Sie führt uns in den Garten. »Setzt euch.« Damit deutet sie auf einen rostigen Metallstuhl, eine geflochtene Gartenliege, bei der die Hälfte der Bänder fehlt, und ein Dreirad. Ich nehme das Kinderfahrzeug, Braydon bleibt stehen, und sie lässt sich behutsam auf der Liege nieder. »Entschuldigt, dass ich euch nichts zu trinken anbieten kann. Bei drei Kindern behalten wir meist nicht viel übrig.«
Dass sie »wir« gesagt und Kinder erwähnt hat, bringt mich durcheinander. Wo mag ihre Familie gerade sein? Als ob sie meine Gedanken gelesen hätte, fügt sie hinzu: »Mein Mann ist bei der Arbeit, die Kinder in der Schule …«
»Sanna ist verhaftet worden«, platze ich heraus. Ihr rundes, volles Gesicht scheint länger zu werden, wenn sie wie jetzt die Stirn runzelt. »Ich habe gehofft, dass Sie uns vielleicht helfen können, sie zu finden.«
Senga sieht zu Braydon hinüber. Es ist deutlich zu spüren, dass sie über seine Anwesenheit nicht besonders glücklich ist. »Ich weiß nicht«, erwidert sie zögernd.

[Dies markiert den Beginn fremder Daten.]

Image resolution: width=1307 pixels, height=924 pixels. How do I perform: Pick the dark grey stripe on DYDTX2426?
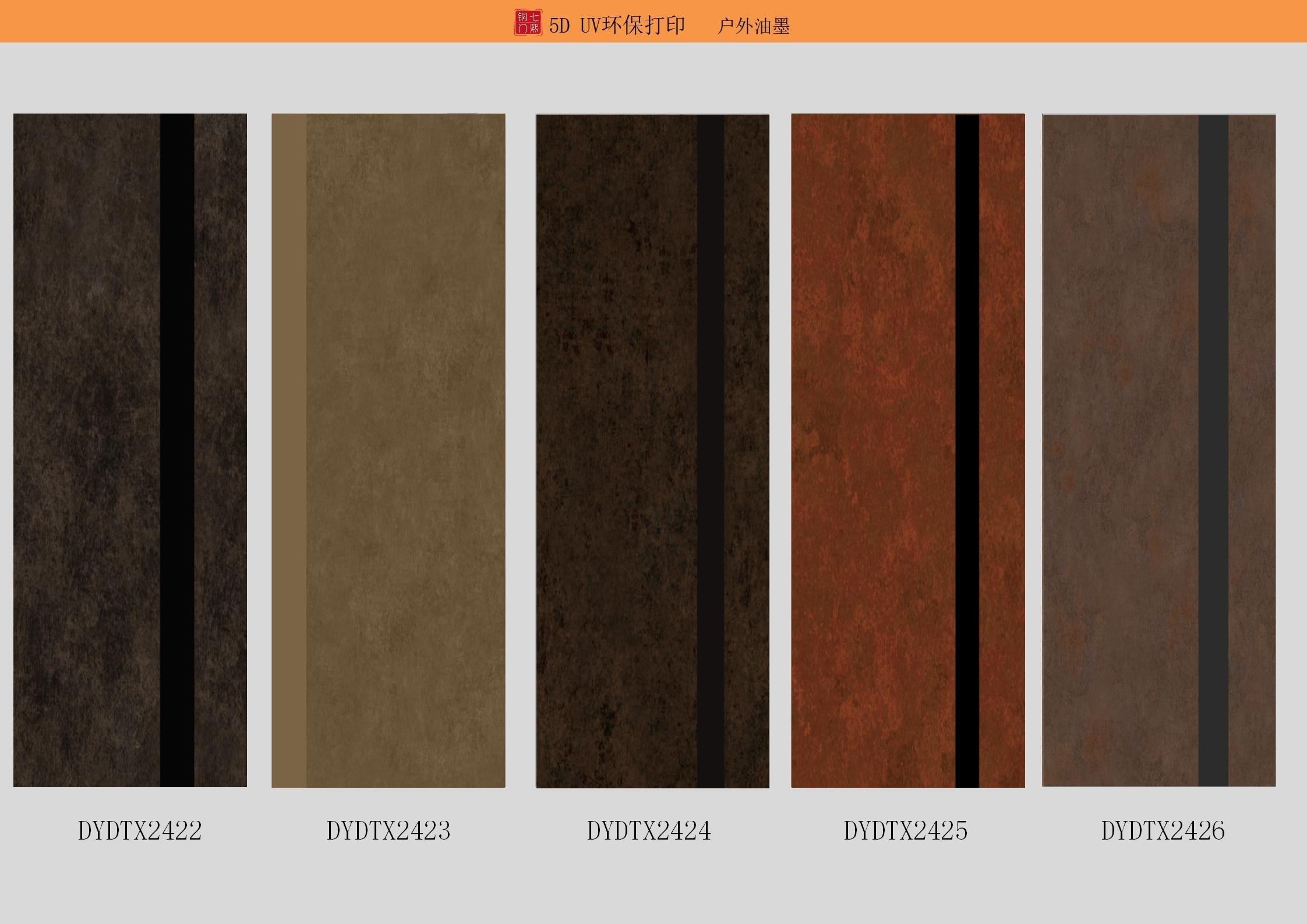[1213, 449]
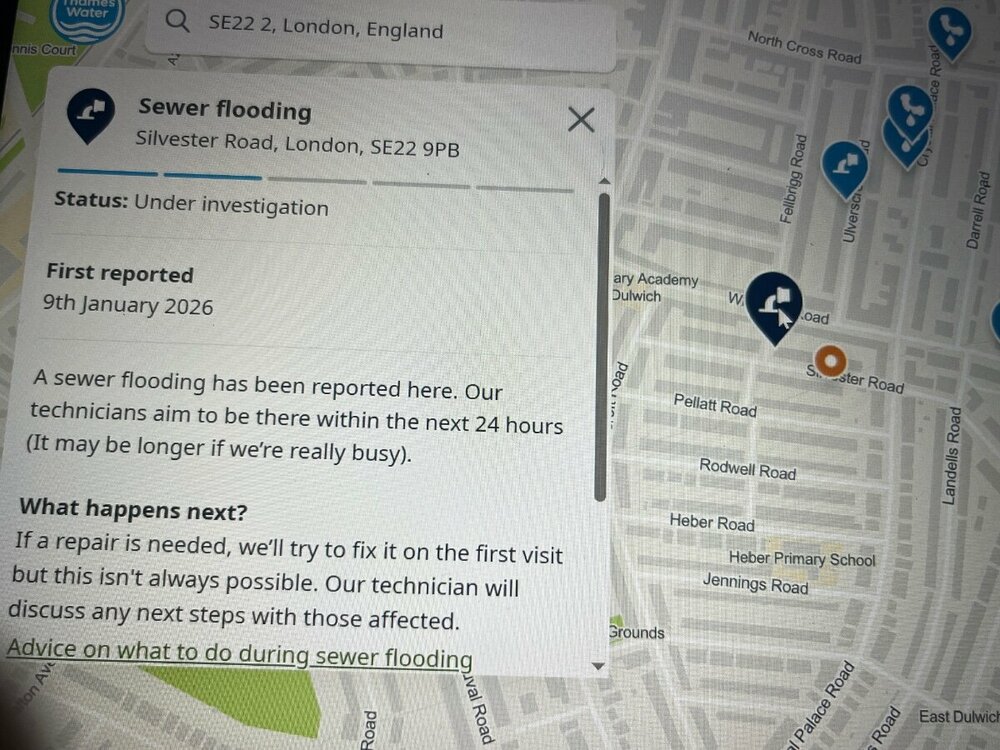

»Wohin kann man sie denn gebracht haben?«, fragt Braydon. Auch er fühlt sich nicht wirklich wohl. Er tritt von einem roten Stiefel auf den anderen.
»Hör zu«, meint Senga zu mir. »Ich tue hiermit deiner Mutter einen Gefallen. Ich habe ihr versprochen, dass ich dir helfen würde, nach Norden zu fliehen.« Braydon bedenkt mich mit einem vielsagenden Blick. Ich war nicht hundertprozentig aufrichtig zu ihm, das wird ihm nun klar. Senga scheint die Temperaturschwankungen zwischen ihm und mir gar nicht zu bemerken. »Ihn hat allerdings niemand erwähnt«, fährt sie fort und zeigt auf Braydon.